» REQUIRED WORK
Nothing but the lines from the one containing "Select the 2016 x-axis year label" through the last line of the records below should be copied, exactly and without pictures.

» LISTED RECORDS
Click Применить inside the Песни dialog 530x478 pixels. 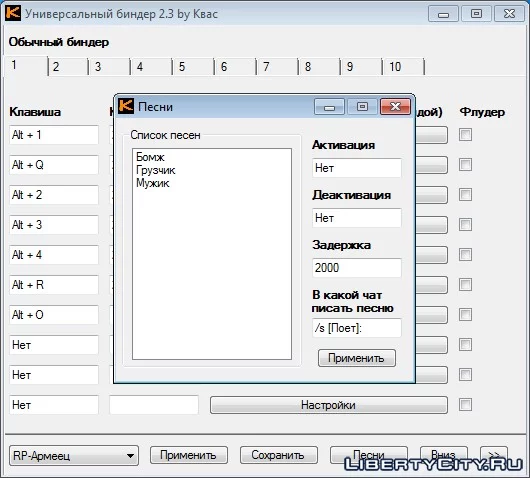click(x=357, y=358)
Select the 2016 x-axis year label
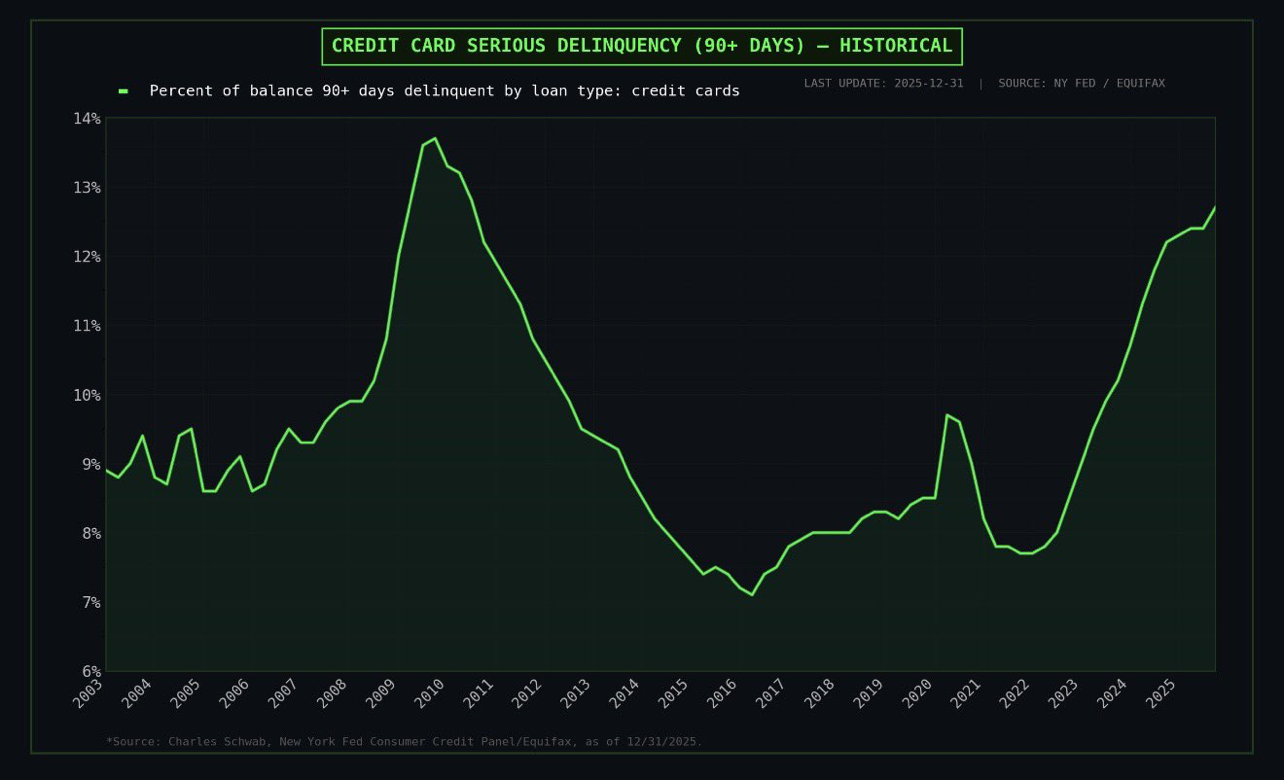Image resolution: width=1284 pixels, height=780 pixels. click(x=722, y=692)
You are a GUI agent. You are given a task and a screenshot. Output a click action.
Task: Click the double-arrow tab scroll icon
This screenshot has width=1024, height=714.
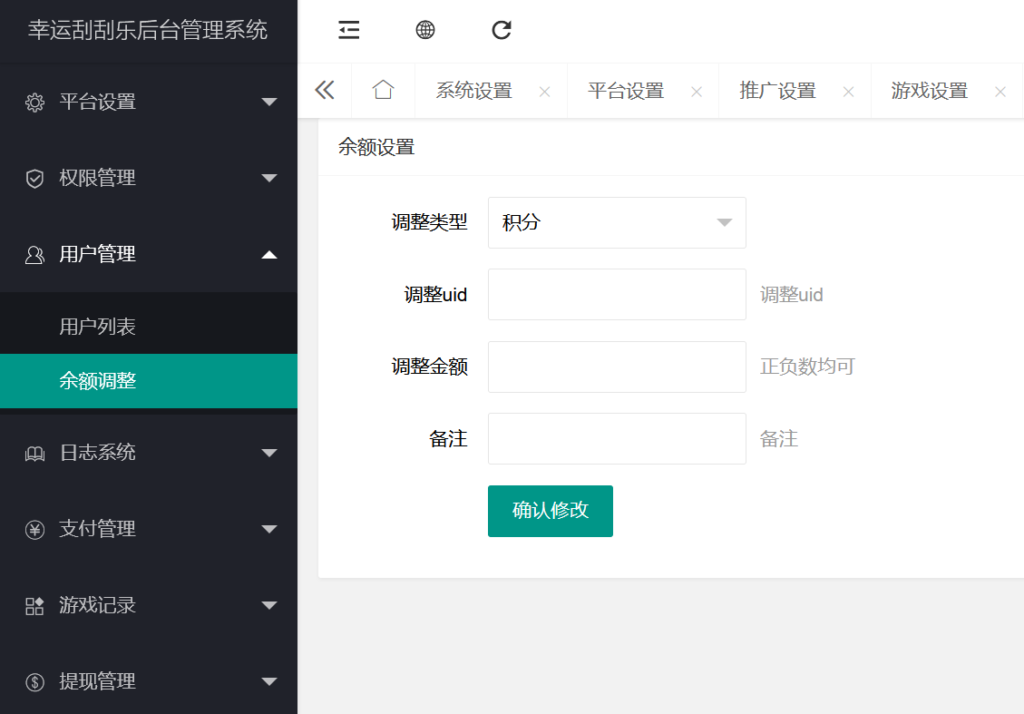click(324, 90)
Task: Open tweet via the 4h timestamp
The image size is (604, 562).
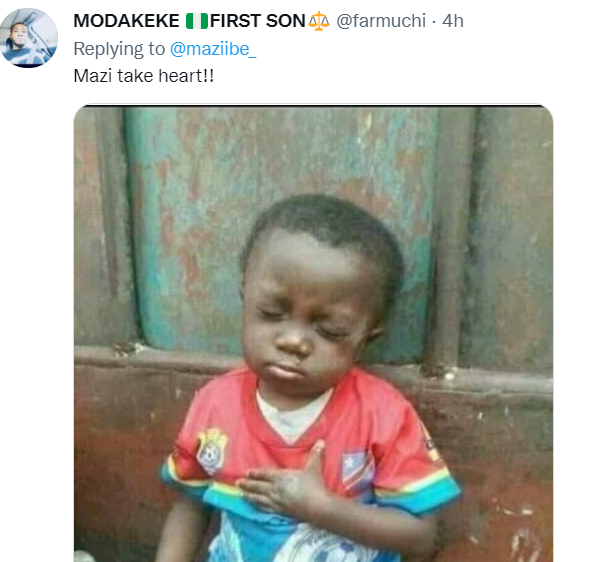Action: coord(453,21)
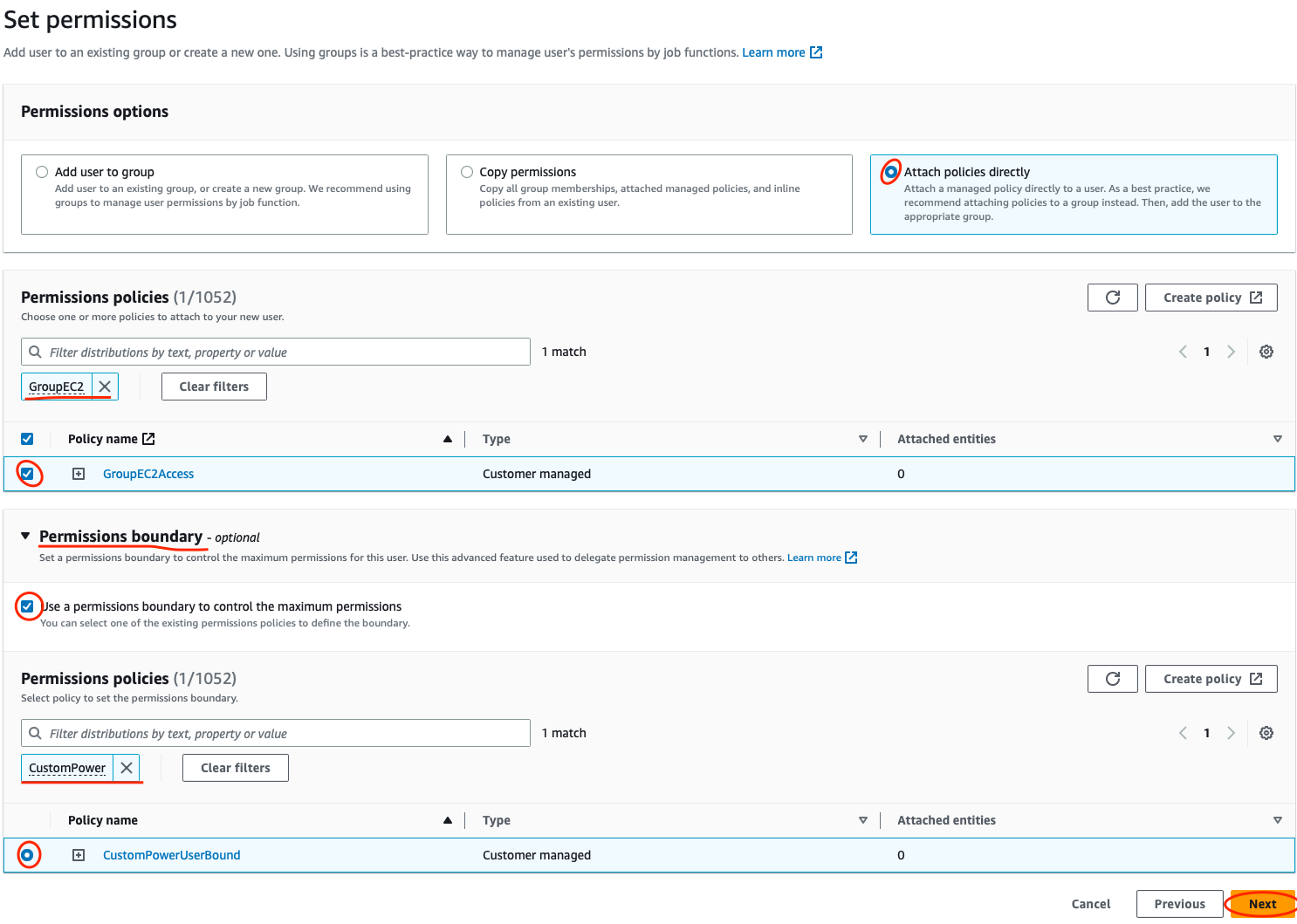Viewport: 1297px width, 924px height.
Task: Open settings gear for top policies table
Action: point(1266,352)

» EXERCISE OUTPUT
Select the 2016 x-axis year label
Image resolution: width=1284 pixels, height=780 pixels. click(x=722, y=692)
You are a GUI agent. You are given a task and a screenshot. Output a click action.
Task: Click the double-arrow tab scroll icon
This screenshot has width=1024, height=714.
click(324, 90)
Task: Open tweet via the 4h timestamp
The image size is (604, 562).
Action: coord(453,21)
Viewport: 1297px width, 924px height.
Task: Open settings gear for top policies table
Action: point(1266,352)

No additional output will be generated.